Cedi was recently asked to contribute a guest blog to the Portfolio People website. It’s been shared across all social media platforms and has been universally well received.
Whenever I’m asked to share my story, I ask for just a moment or two to contextualise everything that follows as I feel it’s really important, so I hope you the reader will indulge me, and more importantly as you read this, I hope you will agree.
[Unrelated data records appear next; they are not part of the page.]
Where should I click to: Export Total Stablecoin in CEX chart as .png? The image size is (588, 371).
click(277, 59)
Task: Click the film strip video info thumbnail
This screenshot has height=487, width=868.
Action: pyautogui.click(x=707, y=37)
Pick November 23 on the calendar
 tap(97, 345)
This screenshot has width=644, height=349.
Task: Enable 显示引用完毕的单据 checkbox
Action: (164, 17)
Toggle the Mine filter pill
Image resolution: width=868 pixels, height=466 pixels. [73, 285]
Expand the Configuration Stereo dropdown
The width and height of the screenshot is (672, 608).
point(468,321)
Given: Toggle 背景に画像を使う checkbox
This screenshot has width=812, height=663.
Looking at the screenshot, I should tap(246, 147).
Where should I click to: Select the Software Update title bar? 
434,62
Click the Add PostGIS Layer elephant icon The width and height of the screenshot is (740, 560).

My career story started before I was born in 1957. How so? Well, my parents came from Grenada, in the West Indies in 1955, during what could be described as phase 2 of the Windrush Generation. My father arrived first, and my mother followed 6 months later. Like many who arrived during that period, my parents felt honoured and privileged to be here and despite the many daily personal challenges they faced and through sheer hard work, they built a very good life for themselves and us, their three children. I’ve described my father many times as a ‘Sunday afternoon philosopher’ as Sunday was THE family day, when we attended church together, eat together and the one day of the week when we children were allowed into the front room. Sunday was the only day of the week that my father would allow himself to have a scotch, sit in his chair and share his thoughts on life, the universe and everything with us! His messages to us of ‘Get a job, keep a job’ and ‘Being as good as (a white person) will not be good enough’ and ‘You have to give back and make a contribution to the country that took us in’ were repeated again and again, reflecting his world view, values and experiences and without doubt shaped my career path.
My career started in the London Borough of Camden’s Housing Department where I stayed for 14 years, progressing to a 3rd tier senior management role. Not quite ‘Get a job, keep a job’, but staying with the same employer for 14 years was pretty close! But after 14 years, I knew I had to leave as the spectre of becoming a ‘Local Authority Lifer’ was starting to loom large on my horizon. But by this time, I was totally committed to public service, and ‘giving back’ as my father described it, and while my career path led me to the dizzying heights of becoming CEO of a housing association and then social care organisations, all were in the ‘Not for Profit’ sector, where the term ‘shareholder value’ has a very different meaning to that within the private sector. Looking back on my career, I can now see that the ‘Being as good as…’ mantra from my father led me to becoming a workaholic, the result of a subconscious belief that I had to keep proving myself, to the point that for many years, my role became my identity. I saw myself as a CEO first and foremost, above being a husband, father, brother or son. Work was everything to me. Then, in early 2016, my wife almost died and my whole world, along my view of what was important changed! Since then, it’s been all about balance, priorities and listening to my heart not my head, which has led me to a portfolio career of remunerated Non-Executive roles, running my own consultancy and coaching practice. Yes, I earn a lot less money than as a CEO, but I’m happier, more relaxed and more complete. I spend more time with my wife, family and friends. I enjoyed my CEO life, but I love my life now. I love coaching as I’m able to help people be their own difference makers. Coaching is perhaps the most personally rewarding of what I do now.
At the time, my father’s advice was right on so many levels, and I’m sure if he was alive today, he’d be proud of how my life has worked out, what I’ve achieved and how I’ve at found an inner peace through my portfolio career.